Once the line with "Click the Support menu link" is found in the entries below, print it and each following line exactly, stopping after the line with "Given: Open the Notifications bell icon"; print nothing else.

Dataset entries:
- - - -

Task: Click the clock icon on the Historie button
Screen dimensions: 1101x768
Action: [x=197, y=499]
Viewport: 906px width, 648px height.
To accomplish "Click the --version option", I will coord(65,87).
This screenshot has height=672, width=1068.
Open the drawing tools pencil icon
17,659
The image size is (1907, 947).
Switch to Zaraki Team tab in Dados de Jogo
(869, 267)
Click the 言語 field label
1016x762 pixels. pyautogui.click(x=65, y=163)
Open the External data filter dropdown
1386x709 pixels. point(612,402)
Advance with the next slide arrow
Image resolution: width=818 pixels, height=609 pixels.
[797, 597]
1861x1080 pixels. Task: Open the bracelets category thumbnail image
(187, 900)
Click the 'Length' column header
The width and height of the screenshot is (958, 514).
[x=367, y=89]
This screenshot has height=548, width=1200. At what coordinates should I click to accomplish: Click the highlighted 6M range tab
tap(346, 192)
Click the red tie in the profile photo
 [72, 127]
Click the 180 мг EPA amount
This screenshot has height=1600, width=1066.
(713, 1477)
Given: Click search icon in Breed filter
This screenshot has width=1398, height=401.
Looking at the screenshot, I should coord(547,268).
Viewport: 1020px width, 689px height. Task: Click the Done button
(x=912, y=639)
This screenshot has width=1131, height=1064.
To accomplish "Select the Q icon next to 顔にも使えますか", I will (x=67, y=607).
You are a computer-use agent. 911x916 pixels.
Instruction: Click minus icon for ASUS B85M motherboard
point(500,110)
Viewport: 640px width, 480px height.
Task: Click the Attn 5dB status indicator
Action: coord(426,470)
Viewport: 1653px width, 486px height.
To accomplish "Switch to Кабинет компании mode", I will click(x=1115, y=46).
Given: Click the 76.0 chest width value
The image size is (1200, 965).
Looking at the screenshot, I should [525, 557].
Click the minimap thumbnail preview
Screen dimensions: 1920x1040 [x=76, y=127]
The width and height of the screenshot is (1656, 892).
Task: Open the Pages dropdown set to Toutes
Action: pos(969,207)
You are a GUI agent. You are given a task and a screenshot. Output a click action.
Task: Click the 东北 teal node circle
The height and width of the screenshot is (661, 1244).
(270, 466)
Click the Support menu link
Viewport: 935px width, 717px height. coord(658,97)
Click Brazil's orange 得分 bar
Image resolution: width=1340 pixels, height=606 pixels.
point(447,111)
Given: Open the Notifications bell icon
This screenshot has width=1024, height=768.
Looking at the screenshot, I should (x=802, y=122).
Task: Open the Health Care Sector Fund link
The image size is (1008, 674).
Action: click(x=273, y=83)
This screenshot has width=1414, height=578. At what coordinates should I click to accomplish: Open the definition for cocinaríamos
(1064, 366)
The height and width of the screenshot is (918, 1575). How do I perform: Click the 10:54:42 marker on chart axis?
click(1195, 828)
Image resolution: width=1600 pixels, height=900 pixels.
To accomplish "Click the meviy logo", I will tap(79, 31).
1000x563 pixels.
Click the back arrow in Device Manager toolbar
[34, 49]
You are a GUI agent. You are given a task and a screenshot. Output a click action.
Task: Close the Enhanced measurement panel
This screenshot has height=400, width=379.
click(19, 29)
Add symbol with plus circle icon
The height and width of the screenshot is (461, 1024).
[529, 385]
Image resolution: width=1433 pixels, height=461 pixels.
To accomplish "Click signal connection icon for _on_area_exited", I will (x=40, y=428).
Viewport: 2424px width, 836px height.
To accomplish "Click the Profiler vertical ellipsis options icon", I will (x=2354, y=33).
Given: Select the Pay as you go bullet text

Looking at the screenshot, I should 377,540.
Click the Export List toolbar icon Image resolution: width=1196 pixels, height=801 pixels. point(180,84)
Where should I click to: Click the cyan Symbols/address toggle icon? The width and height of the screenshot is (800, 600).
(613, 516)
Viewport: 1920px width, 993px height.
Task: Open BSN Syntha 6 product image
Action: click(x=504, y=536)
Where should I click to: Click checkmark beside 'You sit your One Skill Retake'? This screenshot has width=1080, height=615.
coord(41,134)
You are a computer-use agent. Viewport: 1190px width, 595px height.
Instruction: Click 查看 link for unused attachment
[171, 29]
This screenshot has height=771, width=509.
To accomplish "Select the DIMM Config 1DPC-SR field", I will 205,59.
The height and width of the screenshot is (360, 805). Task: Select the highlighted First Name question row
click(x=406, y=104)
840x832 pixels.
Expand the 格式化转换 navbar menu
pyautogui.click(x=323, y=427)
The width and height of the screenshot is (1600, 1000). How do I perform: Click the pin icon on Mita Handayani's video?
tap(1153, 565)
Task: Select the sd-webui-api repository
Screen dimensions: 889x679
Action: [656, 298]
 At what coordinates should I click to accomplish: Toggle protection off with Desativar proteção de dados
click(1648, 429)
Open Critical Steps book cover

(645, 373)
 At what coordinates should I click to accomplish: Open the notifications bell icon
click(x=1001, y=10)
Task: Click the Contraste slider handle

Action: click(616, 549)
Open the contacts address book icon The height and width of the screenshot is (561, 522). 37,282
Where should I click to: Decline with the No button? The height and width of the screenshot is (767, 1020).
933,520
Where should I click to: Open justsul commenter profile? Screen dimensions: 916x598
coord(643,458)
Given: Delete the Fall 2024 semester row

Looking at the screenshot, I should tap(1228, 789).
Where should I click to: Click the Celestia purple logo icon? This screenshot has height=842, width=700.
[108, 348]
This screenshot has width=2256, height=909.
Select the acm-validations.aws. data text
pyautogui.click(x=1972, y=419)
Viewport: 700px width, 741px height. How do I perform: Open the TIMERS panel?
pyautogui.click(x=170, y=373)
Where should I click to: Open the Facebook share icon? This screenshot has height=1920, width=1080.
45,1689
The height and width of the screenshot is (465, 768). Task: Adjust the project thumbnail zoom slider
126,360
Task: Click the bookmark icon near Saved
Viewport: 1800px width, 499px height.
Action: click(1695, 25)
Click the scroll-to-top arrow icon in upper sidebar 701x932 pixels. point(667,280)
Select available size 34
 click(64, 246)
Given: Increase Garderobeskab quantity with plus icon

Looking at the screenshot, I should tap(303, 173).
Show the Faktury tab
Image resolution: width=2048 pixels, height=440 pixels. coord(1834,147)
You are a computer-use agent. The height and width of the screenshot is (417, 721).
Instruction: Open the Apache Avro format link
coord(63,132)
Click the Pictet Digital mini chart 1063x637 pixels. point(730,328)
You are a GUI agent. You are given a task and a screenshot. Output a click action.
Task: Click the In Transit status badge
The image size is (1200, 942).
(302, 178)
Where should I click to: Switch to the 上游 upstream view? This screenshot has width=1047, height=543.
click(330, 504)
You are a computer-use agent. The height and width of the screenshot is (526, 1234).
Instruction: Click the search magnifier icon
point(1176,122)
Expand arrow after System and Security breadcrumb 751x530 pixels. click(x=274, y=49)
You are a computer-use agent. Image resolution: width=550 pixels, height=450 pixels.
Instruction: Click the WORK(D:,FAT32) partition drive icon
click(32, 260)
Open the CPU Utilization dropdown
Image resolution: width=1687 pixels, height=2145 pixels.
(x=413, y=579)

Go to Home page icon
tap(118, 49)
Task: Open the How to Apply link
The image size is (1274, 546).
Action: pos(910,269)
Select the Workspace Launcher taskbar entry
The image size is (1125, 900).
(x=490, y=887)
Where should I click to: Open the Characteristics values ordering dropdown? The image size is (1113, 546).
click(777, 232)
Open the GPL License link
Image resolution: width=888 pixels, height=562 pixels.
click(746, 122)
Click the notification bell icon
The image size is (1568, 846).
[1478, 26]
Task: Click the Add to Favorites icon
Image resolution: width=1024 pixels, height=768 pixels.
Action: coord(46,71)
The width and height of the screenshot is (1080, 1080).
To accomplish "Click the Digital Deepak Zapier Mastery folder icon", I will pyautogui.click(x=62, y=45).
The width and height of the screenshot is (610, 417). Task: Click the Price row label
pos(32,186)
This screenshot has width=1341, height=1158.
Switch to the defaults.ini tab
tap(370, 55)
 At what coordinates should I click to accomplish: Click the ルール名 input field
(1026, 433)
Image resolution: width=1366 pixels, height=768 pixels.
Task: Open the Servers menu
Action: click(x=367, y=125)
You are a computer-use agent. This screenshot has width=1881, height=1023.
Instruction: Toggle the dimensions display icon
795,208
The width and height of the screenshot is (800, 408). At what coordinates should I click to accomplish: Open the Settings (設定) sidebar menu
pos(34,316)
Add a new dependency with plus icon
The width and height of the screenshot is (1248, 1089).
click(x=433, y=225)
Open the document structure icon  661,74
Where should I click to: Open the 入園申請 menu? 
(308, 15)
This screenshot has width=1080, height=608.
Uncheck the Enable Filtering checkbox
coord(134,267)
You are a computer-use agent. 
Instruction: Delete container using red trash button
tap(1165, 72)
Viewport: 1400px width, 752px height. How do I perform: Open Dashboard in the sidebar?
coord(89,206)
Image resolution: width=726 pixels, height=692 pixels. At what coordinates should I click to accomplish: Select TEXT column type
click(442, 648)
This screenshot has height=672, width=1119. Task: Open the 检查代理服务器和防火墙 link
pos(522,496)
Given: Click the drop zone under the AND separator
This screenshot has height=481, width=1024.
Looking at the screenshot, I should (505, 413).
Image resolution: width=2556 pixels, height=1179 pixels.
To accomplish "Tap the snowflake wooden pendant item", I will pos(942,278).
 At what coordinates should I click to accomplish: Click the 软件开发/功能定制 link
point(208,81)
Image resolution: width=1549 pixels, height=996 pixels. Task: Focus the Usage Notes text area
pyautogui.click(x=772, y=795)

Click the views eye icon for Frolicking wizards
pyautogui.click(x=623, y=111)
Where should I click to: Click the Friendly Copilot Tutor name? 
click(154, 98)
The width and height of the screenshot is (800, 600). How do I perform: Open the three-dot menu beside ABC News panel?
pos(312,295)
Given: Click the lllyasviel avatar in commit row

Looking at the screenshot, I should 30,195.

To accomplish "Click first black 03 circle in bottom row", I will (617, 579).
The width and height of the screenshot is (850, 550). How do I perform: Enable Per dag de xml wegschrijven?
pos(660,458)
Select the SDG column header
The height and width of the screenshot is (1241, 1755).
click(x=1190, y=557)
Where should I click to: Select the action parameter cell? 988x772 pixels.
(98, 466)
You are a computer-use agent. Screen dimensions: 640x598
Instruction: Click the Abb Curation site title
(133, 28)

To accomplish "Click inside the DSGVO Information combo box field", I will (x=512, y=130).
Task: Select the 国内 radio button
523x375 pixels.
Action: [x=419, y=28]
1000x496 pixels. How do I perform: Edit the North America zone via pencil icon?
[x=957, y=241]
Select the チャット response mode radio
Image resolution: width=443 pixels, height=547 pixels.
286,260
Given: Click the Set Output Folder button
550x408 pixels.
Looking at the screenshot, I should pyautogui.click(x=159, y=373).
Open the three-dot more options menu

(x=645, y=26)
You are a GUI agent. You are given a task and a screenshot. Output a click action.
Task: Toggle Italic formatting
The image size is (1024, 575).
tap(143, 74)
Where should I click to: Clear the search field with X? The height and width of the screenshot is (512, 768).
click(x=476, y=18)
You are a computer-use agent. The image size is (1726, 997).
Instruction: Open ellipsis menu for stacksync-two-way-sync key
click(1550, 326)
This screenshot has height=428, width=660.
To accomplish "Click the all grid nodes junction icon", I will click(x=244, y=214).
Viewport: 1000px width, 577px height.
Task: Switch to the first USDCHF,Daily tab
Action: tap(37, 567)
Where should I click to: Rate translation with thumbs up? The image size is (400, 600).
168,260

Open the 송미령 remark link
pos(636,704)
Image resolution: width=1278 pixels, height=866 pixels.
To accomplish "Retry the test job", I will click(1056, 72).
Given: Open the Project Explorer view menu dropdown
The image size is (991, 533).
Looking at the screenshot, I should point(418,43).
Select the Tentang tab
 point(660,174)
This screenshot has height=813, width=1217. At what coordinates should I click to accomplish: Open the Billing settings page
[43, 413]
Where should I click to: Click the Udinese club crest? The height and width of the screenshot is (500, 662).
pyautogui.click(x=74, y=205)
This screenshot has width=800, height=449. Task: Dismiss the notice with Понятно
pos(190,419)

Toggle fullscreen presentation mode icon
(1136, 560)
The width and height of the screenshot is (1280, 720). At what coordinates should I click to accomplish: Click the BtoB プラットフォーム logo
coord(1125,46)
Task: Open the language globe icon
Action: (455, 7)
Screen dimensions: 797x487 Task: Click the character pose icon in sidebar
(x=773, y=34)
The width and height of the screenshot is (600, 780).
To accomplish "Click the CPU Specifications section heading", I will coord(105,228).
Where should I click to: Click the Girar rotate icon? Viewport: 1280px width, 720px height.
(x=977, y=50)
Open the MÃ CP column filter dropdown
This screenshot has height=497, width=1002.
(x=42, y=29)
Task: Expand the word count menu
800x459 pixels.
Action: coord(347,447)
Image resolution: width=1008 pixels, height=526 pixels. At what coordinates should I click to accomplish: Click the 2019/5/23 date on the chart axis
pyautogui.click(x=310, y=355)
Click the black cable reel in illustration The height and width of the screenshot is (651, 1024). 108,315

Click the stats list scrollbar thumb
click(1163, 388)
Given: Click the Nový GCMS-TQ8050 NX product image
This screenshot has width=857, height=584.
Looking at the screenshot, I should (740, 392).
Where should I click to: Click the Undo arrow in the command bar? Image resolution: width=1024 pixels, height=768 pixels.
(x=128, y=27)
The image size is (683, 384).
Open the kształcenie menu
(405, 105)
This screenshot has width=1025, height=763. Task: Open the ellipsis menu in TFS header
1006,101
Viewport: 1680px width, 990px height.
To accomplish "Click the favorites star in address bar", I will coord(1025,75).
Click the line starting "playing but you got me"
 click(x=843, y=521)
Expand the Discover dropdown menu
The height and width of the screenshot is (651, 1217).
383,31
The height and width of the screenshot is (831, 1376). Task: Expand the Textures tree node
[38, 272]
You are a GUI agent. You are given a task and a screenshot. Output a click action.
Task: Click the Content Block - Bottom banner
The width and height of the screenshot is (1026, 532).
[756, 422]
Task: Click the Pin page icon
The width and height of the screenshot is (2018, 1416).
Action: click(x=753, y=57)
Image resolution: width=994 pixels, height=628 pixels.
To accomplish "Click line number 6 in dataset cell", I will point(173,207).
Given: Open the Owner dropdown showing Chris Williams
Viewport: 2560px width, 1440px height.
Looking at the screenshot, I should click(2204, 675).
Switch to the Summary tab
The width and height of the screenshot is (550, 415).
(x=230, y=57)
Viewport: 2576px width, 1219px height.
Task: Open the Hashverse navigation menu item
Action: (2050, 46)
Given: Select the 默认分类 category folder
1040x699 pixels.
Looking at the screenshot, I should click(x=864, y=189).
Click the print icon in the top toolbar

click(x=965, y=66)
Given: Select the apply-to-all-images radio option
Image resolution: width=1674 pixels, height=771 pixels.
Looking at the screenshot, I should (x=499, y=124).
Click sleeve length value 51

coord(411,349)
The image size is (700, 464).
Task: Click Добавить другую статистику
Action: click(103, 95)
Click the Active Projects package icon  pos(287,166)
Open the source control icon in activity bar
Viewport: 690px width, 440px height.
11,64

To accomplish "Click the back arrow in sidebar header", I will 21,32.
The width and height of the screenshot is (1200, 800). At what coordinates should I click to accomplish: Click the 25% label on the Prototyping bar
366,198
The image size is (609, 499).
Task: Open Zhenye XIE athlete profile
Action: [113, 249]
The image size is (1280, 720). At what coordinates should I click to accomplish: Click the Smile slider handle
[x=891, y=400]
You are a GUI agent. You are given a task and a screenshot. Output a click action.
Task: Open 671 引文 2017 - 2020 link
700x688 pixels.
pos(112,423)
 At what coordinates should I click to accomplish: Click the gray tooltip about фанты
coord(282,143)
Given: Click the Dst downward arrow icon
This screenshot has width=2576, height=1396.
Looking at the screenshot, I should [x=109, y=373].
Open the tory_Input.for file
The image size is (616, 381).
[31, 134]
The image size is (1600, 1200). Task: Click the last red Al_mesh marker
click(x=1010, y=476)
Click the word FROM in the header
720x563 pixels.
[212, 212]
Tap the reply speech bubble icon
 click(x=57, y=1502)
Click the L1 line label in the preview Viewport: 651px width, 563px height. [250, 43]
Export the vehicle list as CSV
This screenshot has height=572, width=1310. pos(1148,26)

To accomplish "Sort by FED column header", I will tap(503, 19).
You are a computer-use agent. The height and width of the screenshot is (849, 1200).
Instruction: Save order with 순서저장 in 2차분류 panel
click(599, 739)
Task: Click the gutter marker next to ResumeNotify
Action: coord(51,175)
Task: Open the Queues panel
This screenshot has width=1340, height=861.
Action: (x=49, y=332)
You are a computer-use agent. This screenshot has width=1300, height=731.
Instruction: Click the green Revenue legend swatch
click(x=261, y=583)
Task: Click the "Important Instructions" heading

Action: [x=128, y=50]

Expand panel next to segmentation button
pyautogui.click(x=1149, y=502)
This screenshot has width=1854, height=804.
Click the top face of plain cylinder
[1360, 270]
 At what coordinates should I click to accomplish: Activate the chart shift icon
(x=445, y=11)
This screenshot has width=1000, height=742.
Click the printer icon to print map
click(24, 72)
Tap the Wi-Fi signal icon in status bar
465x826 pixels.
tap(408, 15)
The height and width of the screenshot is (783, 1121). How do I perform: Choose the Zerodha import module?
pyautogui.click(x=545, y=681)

- - - -

Result for this exercise:
Click the Support menu link
Viewport: 935px width, 717px height. coord(658,97)
Click Brazil's orange 得分 bar
Image resolution: width=1340 pixels, height=606 pixels.
point(447,111)
Given: Open the Notifications bell icon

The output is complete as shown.